This article was an excellent example of qualitative research using ethnography as the primary approach. The author positioned her ideas in the context of both prior research and the literature, which included various works on more subjective, theoretical principles. She used several forms of data collection with respect to privacy and permission and behaved ethically in her data gathering and analysis. Her findings were congruent with her initial topic, although she had a rather meandering style that often deviated for long enough that it seemed irrelevant to the main question. This problem was particularly present at the beginning of the work as the author took several paragraphs to make her initial claim and statement of purpose for the research. Without an abstract to serve as a guide for this piece, this made the initial deciphering of the topic rather difficult. The author was able, even with what seemed at first like extraneous information, to pull all aspects together into a cogent whole that provided a solid interpretation of both notions of community recreated electronically and the lesbian community’s relationship with this new possibility—for better and for worse. She tied together the dual questions of community, both as it exists in the physical and intangible senses and what it means for a displaced group such as the lesbian participants in the study.
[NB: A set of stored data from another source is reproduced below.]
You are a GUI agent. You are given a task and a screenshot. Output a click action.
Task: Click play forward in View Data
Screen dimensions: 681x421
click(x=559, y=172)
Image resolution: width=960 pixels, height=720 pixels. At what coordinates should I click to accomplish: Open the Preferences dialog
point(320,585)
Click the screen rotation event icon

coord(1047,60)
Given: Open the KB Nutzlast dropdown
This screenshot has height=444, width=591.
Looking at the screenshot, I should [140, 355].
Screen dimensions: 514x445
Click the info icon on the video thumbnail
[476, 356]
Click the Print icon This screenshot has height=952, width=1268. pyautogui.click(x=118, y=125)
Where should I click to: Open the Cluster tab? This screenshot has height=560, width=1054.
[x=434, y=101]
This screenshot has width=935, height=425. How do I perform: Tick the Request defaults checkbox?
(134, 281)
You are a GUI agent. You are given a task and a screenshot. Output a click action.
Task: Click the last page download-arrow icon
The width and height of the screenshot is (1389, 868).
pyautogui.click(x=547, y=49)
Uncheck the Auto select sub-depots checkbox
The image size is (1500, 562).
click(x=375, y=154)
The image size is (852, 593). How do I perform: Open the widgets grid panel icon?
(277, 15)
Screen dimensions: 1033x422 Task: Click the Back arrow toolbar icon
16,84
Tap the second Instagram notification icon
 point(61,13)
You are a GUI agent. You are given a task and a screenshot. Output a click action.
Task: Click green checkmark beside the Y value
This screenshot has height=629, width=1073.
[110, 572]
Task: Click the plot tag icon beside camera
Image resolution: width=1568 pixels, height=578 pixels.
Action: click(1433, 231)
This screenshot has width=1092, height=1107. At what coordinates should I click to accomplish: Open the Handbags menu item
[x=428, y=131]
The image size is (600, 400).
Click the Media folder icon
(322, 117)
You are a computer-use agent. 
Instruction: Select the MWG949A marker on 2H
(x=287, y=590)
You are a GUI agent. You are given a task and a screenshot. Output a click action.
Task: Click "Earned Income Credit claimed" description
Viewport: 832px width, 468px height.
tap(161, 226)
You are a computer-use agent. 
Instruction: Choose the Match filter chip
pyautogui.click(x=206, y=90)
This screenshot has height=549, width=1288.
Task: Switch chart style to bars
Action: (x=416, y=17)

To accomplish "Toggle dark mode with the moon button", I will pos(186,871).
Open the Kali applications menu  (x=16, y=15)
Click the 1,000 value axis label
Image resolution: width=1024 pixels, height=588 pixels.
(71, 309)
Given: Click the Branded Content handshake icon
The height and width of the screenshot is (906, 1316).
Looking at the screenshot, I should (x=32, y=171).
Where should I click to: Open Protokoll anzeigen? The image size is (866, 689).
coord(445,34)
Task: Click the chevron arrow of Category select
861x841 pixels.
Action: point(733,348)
It is also worth noting that the author did not provide explicit directions for future study, but nonetheless, this serves as a valuable ethnographic contribution by means of its general structure, support, contextual and theoretical positioning, and final analysis.

Reference

Correll, Susan. (2002). The Ethnography of an Electronic Bar In Merriam, Sharan B. (Ed.), Qualitative Research in Practice: Examples for Discussion and Analysis. Newark, NJ: Jossey-Bass.